Death and Afterlife. The funeral must take place within twenty-four hours after death. The body is placed in the grave on its right side, facing Mecca. After the grave has been filled the imam reads a prayer that teaches the deceased to utter the right words on its way to the Judgment. The spirit is supposed to stay in the home of the deceased person for seven days, during which a prayer is said in the house each evening. After the seven days the spirit begins the journey to the next world, which takes 100 days. On the way the spirit passes certain places, and each time the spirit reaches one of these places a prayer is said in the house. Part of the way to the next world crosses a sea. To help the spirit get across, a goat is sacrificed. The last and biggest ceremony is performed on the hundredth day, when the spirit reaches its destination. The grave is finally arranged, and a grave marker is placed on top of it. This grave marker symbolizes a boat that is intended not for the passage across the sea but for the spirit's use in the next world. In very recent times these cycle-of-death ceremonies have been shortened. In some places there are no longer any rituals after the burial. Recently Muslim missionaries have worked among the Yakan, teaching a more orthodox Islam and trying to do away with the many non-Islamic elements of Yakan religion. In some areas they have been successful, but older people especially prefer the old ways.


Frake, Charles O. (1969). "Struck by Speech: The Yakan Concept of Litigation." In Law in Culture and Society, edited by Laura Nader, 147-167. Chicago: Aldine.

Wulff, Inger (1974). "Features of Yakan Culture." In The Muslim Filipinos, edited by Peter G. Gowing and Robert D. McAmis.
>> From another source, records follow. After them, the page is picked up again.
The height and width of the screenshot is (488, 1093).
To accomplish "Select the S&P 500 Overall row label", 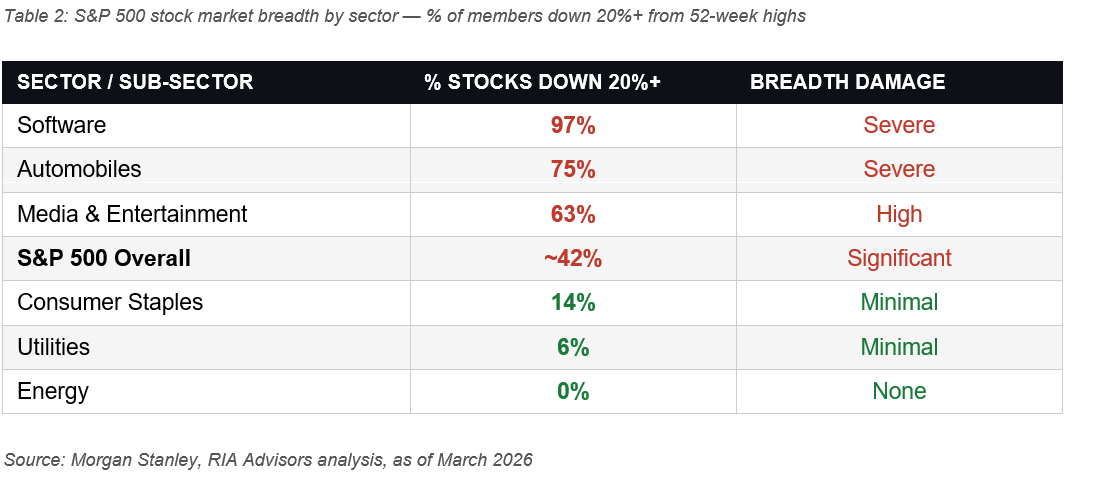I will (104, 258).
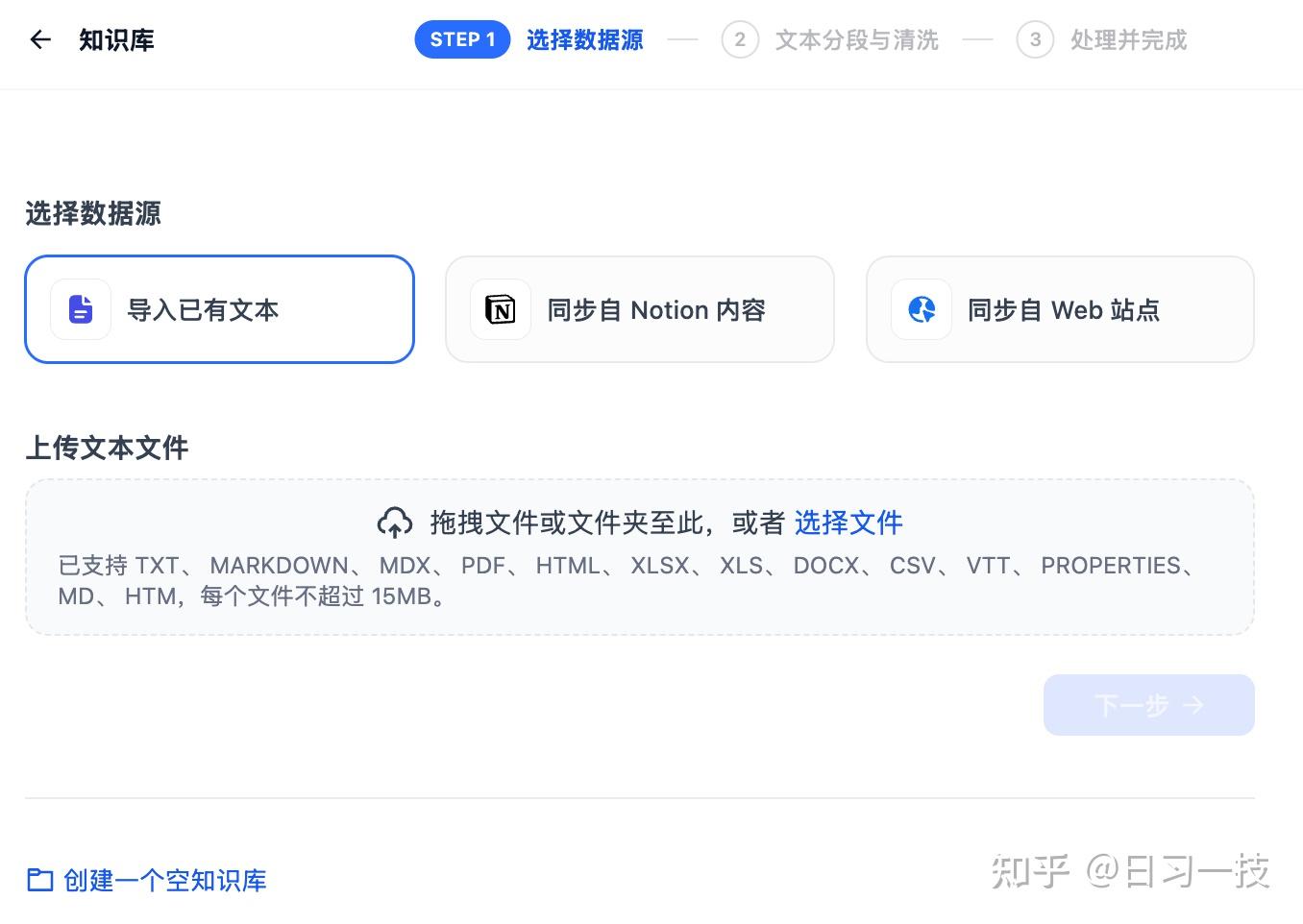
Task: Open the 文本分段与清洗 step
Action: (856, 39)
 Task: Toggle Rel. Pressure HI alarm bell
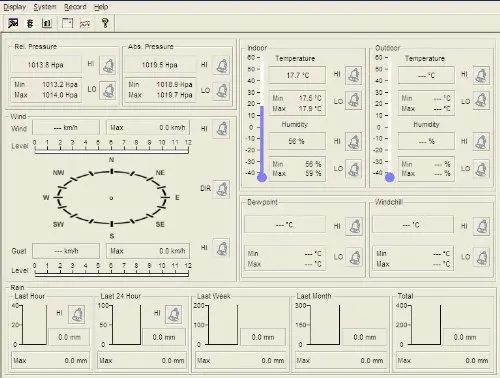tap(108, 65)
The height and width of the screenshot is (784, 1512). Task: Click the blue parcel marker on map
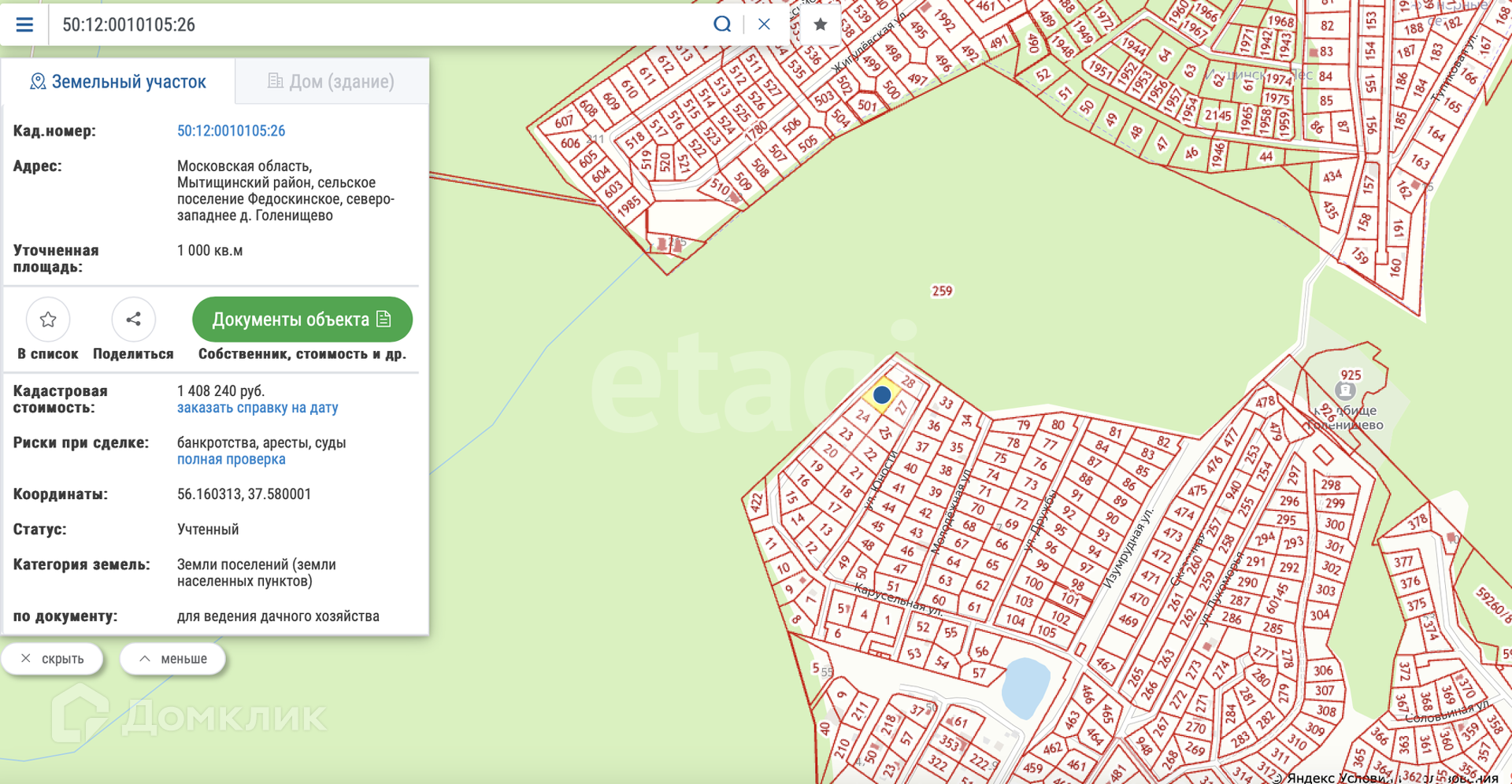pyautogui.click(x=882, y=394)
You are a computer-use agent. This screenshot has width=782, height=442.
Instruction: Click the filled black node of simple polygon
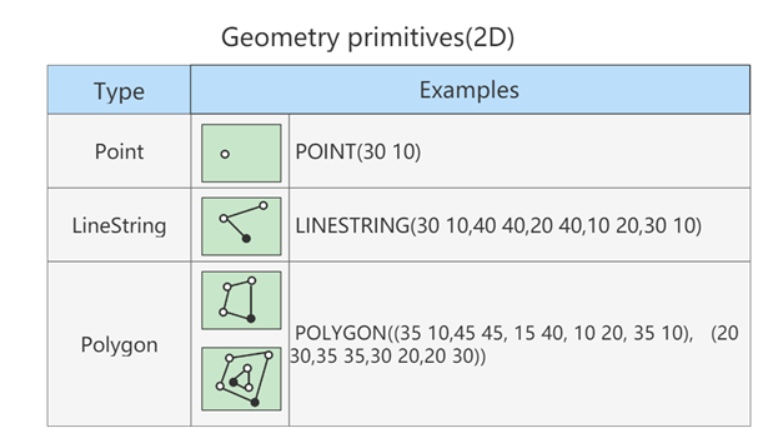pos(251,318)
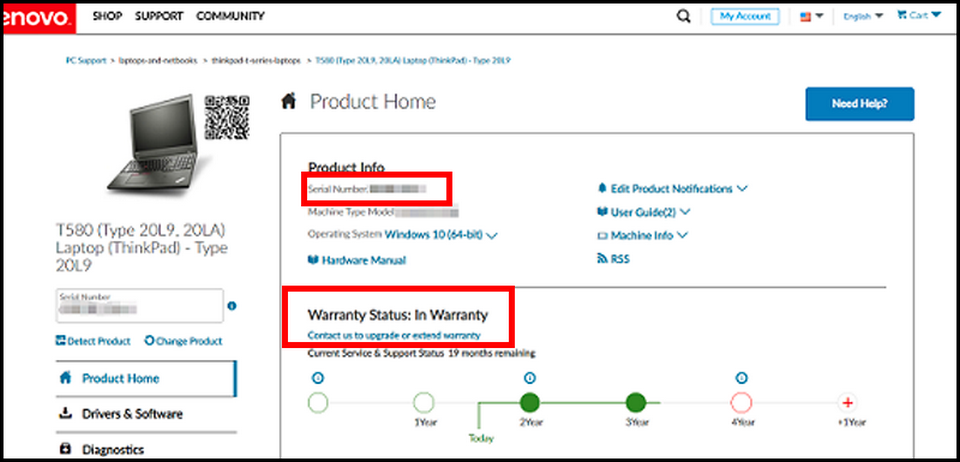Viewport: 960px width, 462px height.
Task: Click the QR code image
Action: [226, 119]
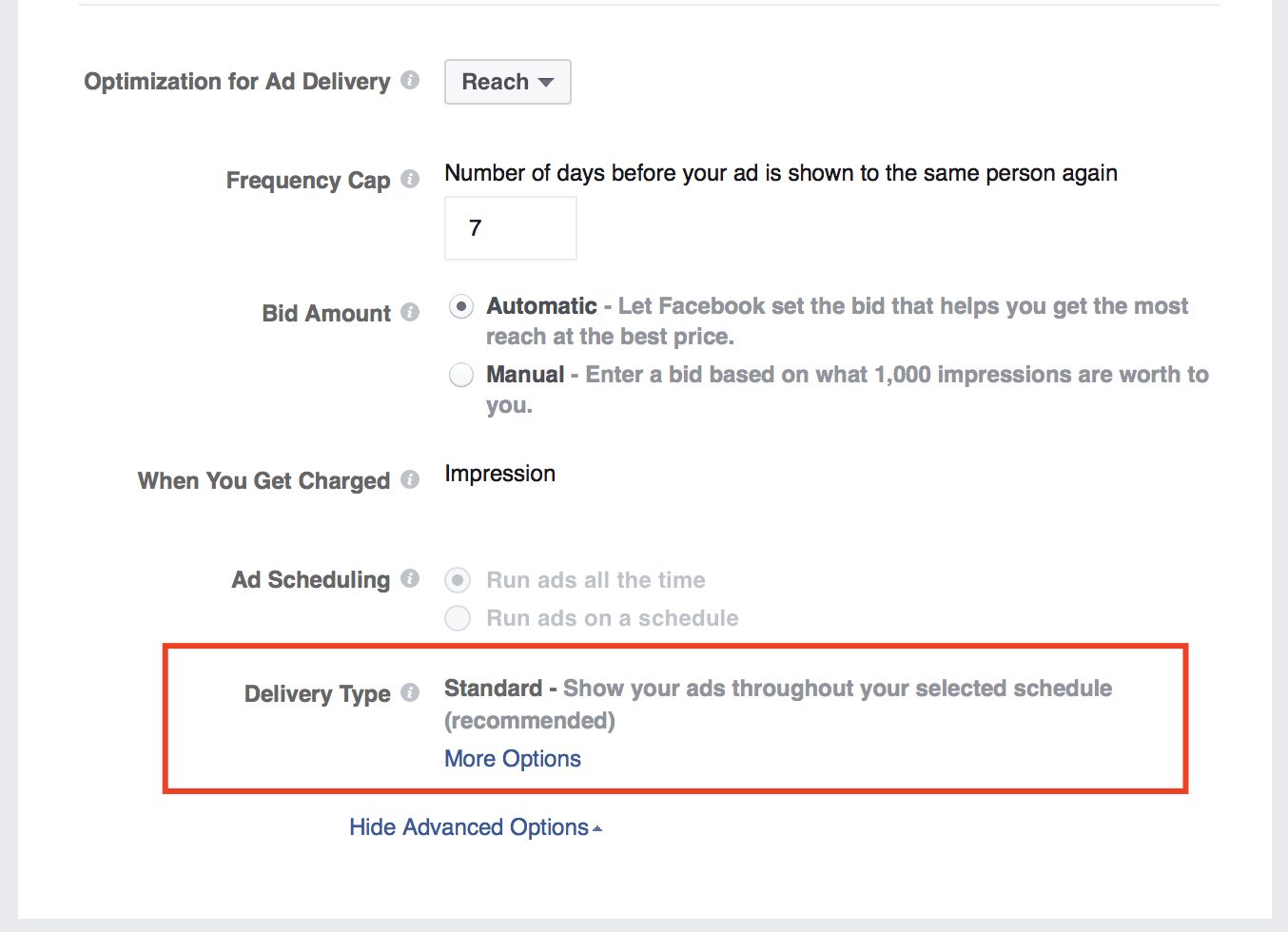Select the Manual bid radio button
The height and width of the screenshot is (932, 1288).
(460, 375)
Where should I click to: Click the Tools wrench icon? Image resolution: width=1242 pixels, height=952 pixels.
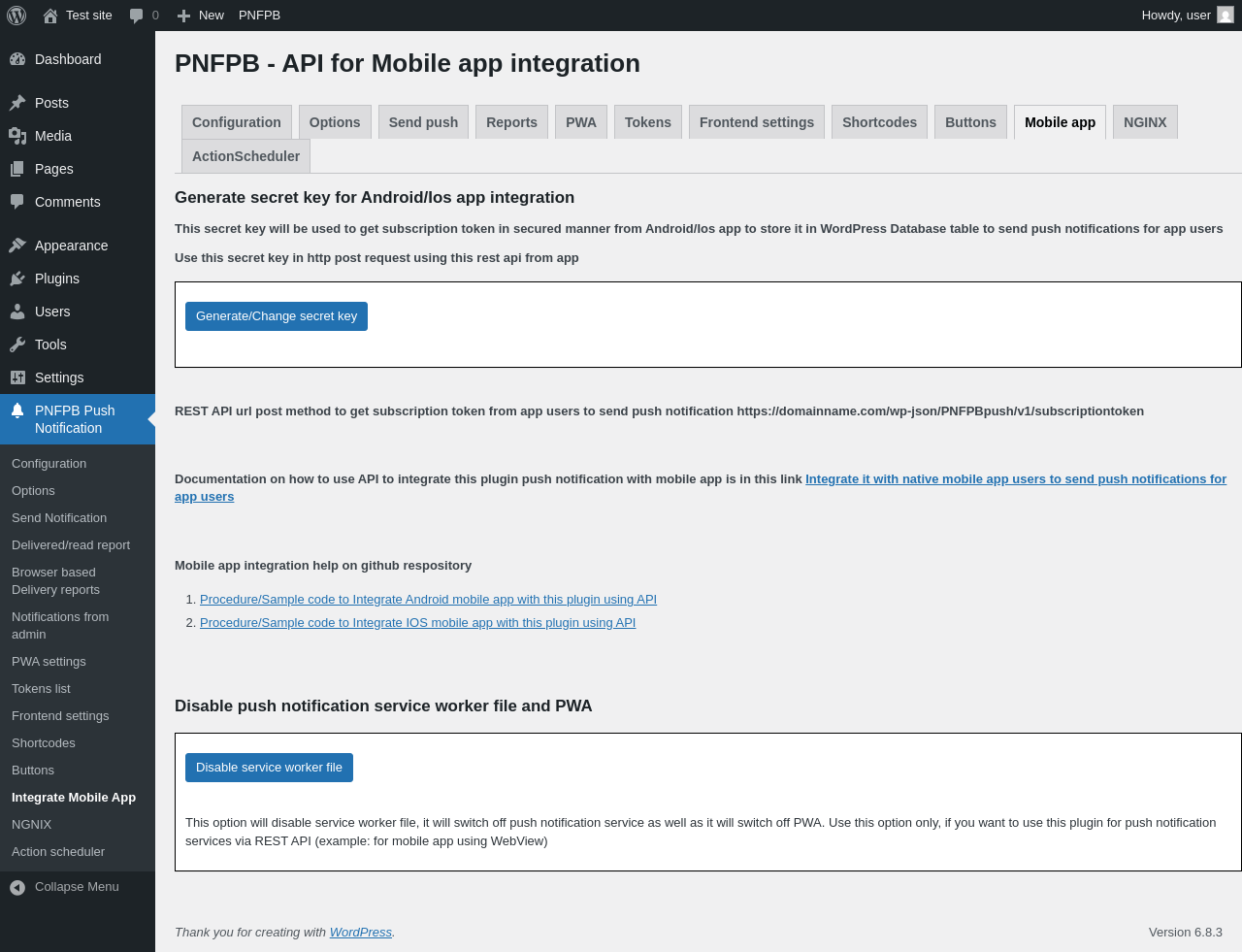pos(17,345)
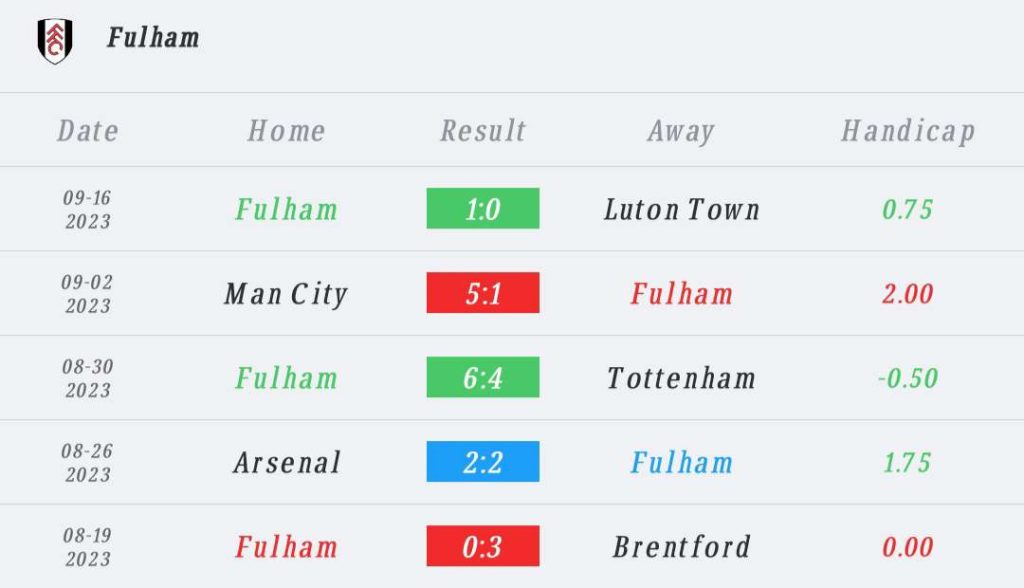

Manila: Solidaridad Publishing House.

Wulff, Inger (1978). "Continuity and Change in a Yakan Village." In Social Change in Modern Philippines, edited by Mario D. Zamora, Donald J. Baxter, and Robert Lawless. Vol. 2, 2538. Papers in Anthropology, 19 (2), University of Oklahoma.

Wulff, Inger (1979-1980). "Economic Activities of the YakanWith Special Reference to the Part Taken by the Women." Folk 20-22:35-43.